──────── MATERIAL PROVIDED
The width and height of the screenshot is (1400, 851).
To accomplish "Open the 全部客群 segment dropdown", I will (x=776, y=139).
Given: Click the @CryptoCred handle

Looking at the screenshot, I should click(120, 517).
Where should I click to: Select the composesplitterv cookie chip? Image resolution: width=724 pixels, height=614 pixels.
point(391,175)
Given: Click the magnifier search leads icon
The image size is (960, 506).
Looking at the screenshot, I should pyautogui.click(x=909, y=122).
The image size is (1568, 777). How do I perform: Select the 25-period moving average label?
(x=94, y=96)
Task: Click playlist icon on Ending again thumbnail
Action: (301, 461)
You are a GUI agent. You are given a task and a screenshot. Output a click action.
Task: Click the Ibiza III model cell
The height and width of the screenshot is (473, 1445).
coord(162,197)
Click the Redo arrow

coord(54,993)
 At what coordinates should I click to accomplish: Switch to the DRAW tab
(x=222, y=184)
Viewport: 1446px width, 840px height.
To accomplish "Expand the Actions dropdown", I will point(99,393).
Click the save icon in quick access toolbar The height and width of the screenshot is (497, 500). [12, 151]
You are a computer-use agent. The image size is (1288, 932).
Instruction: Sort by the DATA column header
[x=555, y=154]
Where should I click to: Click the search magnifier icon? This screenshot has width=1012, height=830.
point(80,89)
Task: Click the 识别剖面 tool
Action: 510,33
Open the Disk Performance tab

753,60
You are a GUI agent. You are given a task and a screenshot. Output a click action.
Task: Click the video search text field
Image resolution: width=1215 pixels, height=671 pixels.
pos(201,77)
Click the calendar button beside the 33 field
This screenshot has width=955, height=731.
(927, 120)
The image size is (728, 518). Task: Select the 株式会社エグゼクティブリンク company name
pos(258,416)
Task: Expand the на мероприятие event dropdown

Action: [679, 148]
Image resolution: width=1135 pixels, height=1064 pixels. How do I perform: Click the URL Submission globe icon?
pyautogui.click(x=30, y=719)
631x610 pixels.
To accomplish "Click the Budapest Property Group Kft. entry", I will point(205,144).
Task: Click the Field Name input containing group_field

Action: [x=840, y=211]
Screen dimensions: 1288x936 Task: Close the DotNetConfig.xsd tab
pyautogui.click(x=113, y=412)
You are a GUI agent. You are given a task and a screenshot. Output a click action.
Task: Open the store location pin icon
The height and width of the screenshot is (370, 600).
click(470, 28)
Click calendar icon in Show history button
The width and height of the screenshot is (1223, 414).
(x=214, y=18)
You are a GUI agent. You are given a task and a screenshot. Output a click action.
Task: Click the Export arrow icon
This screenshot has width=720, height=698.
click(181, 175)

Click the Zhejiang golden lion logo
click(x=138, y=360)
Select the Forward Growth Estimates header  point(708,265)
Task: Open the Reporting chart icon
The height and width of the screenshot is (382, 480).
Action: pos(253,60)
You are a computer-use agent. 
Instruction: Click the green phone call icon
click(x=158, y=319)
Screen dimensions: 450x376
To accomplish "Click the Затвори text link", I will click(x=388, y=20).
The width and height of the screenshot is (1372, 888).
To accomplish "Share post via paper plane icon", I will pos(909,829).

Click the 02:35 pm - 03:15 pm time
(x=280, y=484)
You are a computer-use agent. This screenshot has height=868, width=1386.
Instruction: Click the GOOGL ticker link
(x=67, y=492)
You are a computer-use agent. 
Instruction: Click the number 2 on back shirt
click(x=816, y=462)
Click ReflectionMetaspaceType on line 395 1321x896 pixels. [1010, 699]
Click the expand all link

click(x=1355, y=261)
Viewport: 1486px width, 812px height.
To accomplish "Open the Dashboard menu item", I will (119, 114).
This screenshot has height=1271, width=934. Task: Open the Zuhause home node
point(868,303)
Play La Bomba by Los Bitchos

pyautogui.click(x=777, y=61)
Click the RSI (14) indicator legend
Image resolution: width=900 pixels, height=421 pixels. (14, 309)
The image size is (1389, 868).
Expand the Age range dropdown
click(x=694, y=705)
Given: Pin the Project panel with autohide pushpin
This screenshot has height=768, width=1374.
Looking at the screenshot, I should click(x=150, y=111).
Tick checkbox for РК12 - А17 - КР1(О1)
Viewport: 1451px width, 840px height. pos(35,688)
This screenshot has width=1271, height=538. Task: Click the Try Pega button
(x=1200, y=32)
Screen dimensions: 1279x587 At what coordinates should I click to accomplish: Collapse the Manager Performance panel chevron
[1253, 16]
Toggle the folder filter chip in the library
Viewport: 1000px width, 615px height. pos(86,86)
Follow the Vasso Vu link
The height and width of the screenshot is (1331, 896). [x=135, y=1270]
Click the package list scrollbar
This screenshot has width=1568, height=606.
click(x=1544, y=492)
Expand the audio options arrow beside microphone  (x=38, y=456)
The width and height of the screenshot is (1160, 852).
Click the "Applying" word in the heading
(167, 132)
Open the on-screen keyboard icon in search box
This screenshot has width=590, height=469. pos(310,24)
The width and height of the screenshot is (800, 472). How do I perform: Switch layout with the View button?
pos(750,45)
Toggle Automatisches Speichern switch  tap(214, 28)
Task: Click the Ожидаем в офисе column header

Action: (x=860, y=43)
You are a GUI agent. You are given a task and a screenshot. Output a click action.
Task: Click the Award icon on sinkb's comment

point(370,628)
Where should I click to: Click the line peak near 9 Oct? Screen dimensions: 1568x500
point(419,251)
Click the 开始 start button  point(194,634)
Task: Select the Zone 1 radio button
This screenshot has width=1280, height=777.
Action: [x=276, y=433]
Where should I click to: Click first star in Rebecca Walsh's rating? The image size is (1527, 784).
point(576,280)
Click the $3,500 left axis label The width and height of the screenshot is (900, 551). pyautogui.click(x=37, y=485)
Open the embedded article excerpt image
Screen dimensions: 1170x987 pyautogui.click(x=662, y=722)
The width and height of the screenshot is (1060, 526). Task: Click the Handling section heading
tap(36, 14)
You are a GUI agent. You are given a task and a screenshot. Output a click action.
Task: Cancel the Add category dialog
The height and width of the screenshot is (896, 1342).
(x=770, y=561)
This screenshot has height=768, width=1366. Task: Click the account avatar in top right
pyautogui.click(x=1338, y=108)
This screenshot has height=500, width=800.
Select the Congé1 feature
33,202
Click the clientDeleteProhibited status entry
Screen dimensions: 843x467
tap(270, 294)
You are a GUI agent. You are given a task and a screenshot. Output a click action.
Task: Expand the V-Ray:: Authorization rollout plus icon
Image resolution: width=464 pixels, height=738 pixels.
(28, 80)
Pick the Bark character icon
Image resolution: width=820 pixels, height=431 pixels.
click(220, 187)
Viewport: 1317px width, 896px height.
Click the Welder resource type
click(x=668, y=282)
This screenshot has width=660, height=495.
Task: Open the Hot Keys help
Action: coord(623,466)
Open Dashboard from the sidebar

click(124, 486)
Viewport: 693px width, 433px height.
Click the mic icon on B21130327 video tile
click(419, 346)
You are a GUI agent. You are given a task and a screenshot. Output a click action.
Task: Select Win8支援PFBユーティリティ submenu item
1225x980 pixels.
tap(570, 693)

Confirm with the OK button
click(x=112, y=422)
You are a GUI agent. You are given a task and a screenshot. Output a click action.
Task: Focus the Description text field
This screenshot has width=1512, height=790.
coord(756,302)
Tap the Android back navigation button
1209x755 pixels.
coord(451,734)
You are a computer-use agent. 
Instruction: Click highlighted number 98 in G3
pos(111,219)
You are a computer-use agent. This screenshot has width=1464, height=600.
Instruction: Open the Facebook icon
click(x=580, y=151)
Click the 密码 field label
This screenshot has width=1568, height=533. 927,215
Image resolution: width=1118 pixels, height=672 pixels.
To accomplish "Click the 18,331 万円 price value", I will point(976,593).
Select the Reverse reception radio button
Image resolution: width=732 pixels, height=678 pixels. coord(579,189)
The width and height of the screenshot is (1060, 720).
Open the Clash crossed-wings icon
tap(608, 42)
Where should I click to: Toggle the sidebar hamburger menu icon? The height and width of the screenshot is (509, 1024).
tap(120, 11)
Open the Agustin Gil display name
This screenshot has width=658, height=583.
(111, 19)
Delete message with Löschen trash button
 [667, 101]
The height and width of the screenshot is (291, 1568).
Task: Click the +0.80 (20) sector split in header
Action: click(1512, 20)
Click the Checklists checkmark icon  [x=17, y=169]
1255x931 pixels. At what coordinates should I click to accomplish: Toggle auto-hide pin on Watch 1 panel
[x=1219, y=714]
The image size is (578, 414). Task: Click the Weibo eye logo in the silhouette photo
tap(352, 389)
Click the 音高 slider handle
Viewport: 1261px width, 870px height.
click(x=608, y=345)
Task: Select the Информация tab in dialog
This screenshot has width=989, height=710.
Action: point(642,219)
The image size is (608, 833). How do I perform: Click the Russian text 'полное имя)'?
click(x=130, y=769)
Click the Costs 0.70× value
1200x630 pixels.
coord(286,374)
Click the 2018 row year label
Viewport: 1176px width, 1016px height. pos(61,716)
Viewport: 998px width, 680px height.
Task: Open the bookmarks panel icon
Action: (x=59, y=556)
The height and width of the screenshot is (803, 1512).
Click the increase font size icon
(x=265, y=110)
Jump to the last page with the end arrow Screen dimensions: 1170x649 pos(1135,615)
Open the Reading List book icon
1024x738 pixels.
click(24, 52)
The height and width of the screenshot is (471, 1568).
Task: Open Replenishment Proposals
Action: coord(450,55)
────────────────
**WHAT THIS TASK INVOLVES**
After identifying the lines above that contain "will", copy each one.

**ANSWER TO THIS TASK**
To accomplish "Open the 全部客群 segment dropdown", I will (x=776, y=139).
To accomplish "Expand the Actions dropdown", I will point(99,393).
To accomplish "Click the Budapest Property Group Kft. entry", I will point(205,144).
To accomplish "Click the Затвори text link", I will click(x=388, y=20).
To accomplish "Share post via paper plane icon", I will pos(909,829).
To accomplish "Open the Dashboard menu item", I will (119, 114).
To accomplish "Click the 18,331 万円 price value", I will point(976,593).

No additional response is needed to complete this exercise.